The United Kingdom was fairly late to the party in terms of female suffrage, as it required an entire World War of mulling over before the round and pompous men of government decided that it might just about be acceptable for property owning women over the ripe old age of 30, the age that the Brits believed to mark a slight decrease in irrationality in women, and an ever so minute increase in intelligence. Naturally women who did not own property had no say; a law and a general societal consensus that has preserved itself even to this day.

Many British historians will have you know that the passing of the female suffrage bill came after a period of 'radical changes' and 'paradigm shifts' in the views of British society, though, like most of history, this is a great exaggeration, to compensate for the fact that British history is normally rather uninteresting; in the words of Mahatma Gandhi:

'All I wanted was some fucking salt but the fucking Brits had used it all on their shitty excuse for a cuisine and now I've got people claiming to be my allies setting themselves on fire over this shit like what the fuck Britain.'

In hindsight this quote isn't a perfect illustration of my point, but it might be if I reveal to you that this quote is the most well-known of any in British history. Anyway, to summarise, after the glacial dissipation of the [[[British Empire]], rich old women were given the right to tick a box every few years.

Origins and Accomplishments of the NUWSS[edit]

The NUWSS, or the National Undoing of Women Stereotypes and Stuff, was a very tame and poorly orchestrated attempt at changing the public's political agenda on the issue. It originated when a few radical and anarchistic women happened to be indulging in two of their favourite pleasures simultaneously: sitting around a table wearing grand floral dresses choking tea down their corset-constricted throats, and discussing the issue of female suffrage, as well as gossiping about their friends, complaining about men and incorrectly solving mathematical problems on the side.

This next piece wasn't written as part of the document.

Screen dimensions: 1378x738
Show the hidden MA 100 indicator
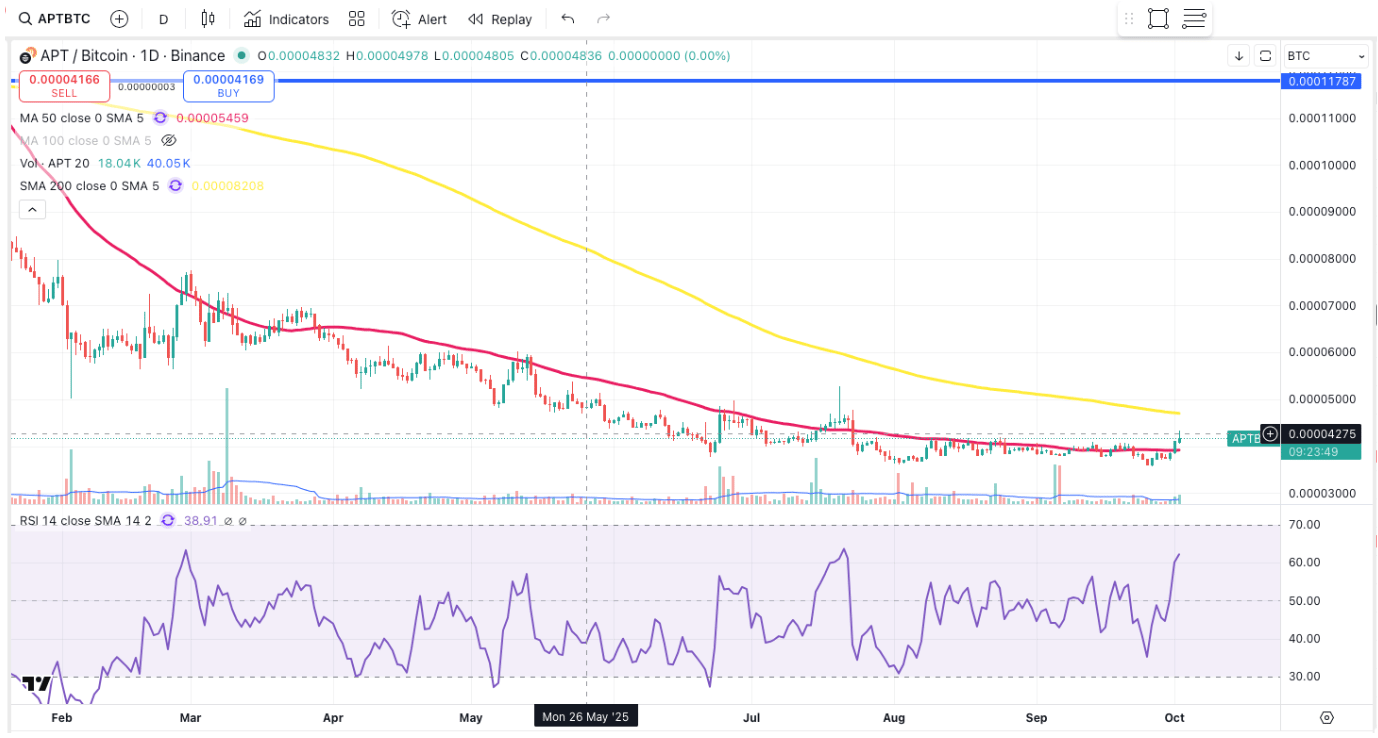(169, 141)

And it was not long before this daily custom became a weekly tradition.

Suffragette City.

The NUWSS's attempts to spur the government to action were as follows:

  • Making petitions about the opposite of their cause, then disguising their actual cause in the fine print
  • Visiting the House of Lords while menstruating
  • Pressuring politicians by pretending to gossip about them
  • Riding around on big floats and proclaiming their cause
  • Offering nudes in exchange for support
  • Reverse psychology utilising all of the above
  • Citing Bible verses, even though the Bible is very clear about women and how they shouldn't interpret the Bible.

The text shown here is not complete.